Meruangkan ‘Nietzsche’ di Tubuh Pelajar
Rabu, 20 September 2017
Tambah Komentar
Saya akan menyimpulkan, siapa yang mengkaji pola-pikir nietzsche, sebenarnya dia sedang menemukan dirinya didalam teks nietszche, yang secara tersembunyi menolak kehadiran dunia yang telah ditegakkan secara sistematis, teratur, ia inginkan menjadi pahlawan bagi ‘kemanusiaan’ dengan cara mengutuk keduniaan, karena tatanan kedudukan senantiasa ‘dikuasai’ oleh jiwa-jiwa ambisius yang terpajang, dan seakan ingin mempertahankan kemanusiaan; padahal dunia itu tujuannya adalah demi kesejahteran secara jasad dan rohani, namun kenyataan tidak sejalan dengan itu—, manusia yang berwatak kehendak berkuasa— dan kenyataan itu, perlu ditompang dengan agama, yakni gerakan moral dan etika yang dibentuk, hal itu, maka pengide ini, secara tersembunyi mempunyai hasrat ingin menguasai versi nabi.

Deskripsi Tugas: Ketik ulang tanpa perubahan bagian teks tentang Nietzsche di atas, mulai dari "Meruangkan ‘Nietzsche’ di" sampai dengan "menguasai versi nabi.".

Data Ekstraksi:
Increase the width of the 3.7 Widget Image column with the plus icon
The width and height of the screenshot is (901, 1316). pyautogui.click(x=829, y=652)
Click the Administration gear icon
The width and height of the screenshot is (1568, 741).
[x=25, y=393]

Jawaban:
Meruangkan ‘Nietzsche’ di Tubuh Pelajar
Rabu, 20 September 2017
Tambah Komentar
Saya akan menyimpulkan, siapa yang mengkaji pola-pikir nietzsche, sebenarnya dia sedang menemukan dirinya didalam teks nietszche, yang secara tersembunyi menolak kehadiran dunia yang telah ditegakkan secara sistematis, teratur, ia inginkan menjadi pahlawan bagi ‘kemanusiaan’ dengan cara mengutuk keduniaan, karena tatanan kedudukan senantiasa ‘dikuasai’ oleh jiwa-jiwa ambisius yang terpajang, dan seakan ingin mempertahankan kemanusiaan; padahal dunia itu tujuannya adalah demi kesejahteran secara jasad dan rohani, namun kenyataan tidak sejalan dengan itu—, manusia yang berwatak kehendak berkuasa— dan kenyataan itu, perlu ditompang dengan agama, yakni gerakan moral dan etika yang dibentuk, hal itu, maka pengide ini, secara tersembunyi mempunyai hasrat ingin menguasai versi nabi.